Bitcoin is often described as a digital or virtual currency that is not backed by any government or central bank. Bitcoin is a decentralized peer-to-peer payment network powered by its users with no central authority or middlemen.
From a user perspective, Bitcoin is pretty much like cash for the Internet. Bitcoin can also be seen as the most prominent triple entry bookkeeping system in existence.
Bitcoin is the first implementation of a concept called “cryptocurrency”, which was first described in 1998 by Wei Dai on the cypherpunks mailing list, suggesting the idea of a new form of money that uses cryptography to control its creation and transactions, rather than a central authority.
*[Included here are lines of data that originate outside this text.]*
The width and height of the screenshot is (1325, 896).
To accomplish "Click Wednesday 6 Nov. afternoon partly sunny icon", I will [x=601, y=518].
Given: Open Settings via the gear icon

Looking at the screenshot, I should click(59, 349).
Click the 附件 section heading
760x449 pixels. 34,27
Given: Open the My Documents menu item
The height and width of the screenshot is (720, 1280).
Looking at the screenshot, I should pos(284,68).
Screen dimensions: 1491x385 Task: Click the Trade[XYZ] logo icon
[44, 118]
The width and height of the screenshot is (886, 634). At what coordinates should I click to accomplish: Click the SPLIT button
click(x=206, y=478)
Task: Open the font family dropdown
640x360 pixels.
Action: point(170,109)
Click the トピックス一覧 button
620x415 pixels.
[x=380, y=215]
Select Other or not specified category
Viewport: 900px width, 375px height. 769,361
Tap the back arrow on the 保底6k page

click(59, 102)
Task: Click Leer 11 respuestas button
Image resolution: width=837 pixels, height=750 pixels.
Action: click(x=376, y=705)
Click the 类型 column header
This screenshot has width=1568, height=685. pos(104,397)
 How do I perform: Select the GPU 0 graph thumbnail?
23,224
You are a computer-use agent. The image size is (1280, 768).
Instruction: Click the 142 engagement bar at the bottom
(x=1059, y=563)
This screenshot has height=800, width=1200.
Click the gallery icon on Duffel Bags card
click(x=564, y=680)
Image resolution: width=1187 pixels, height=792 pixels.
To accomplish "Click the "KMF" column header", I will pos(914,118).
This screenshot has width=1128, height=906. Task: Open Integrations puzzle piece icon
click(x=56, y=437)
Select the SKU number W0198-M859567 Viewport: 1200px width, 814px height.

The first Bitcoin specification and proof of concept was published in 2009 in a cryptography mailing list by Satoshi Nakamoto.
Satoshi left the project in late 2010 without revealing much about himself. The community has since grown exponentially with many developers working on Bitcoin.
Bitcoin is unique in that there are a finite number of them: 21 million. Satoshi Nakamoto, bitcoin’s enigmatic founder, arrived at that number by assuming people would discover, or “mine,” a set number of blocks of transactions daily. Every four years, the number of bitcoins released relative to the previous cycle gets cut in half, as does the reward to miners for discovering new blocks. (The reward right now is 12.
5 bitcoins.) As a result, the number of bitcoins in circulation will approach 21 million, but never hit it.
So is Bitcoin liquid? In short, yes. While there are only 21 million bitcoins that will ever be created, each bitcoin can be divided into 100 million satoshis.
So while there may not be enough bitcoin to go around for everyone to own one whole bitcoin, there will definitely be enough to allow everyone to own some fraction of one.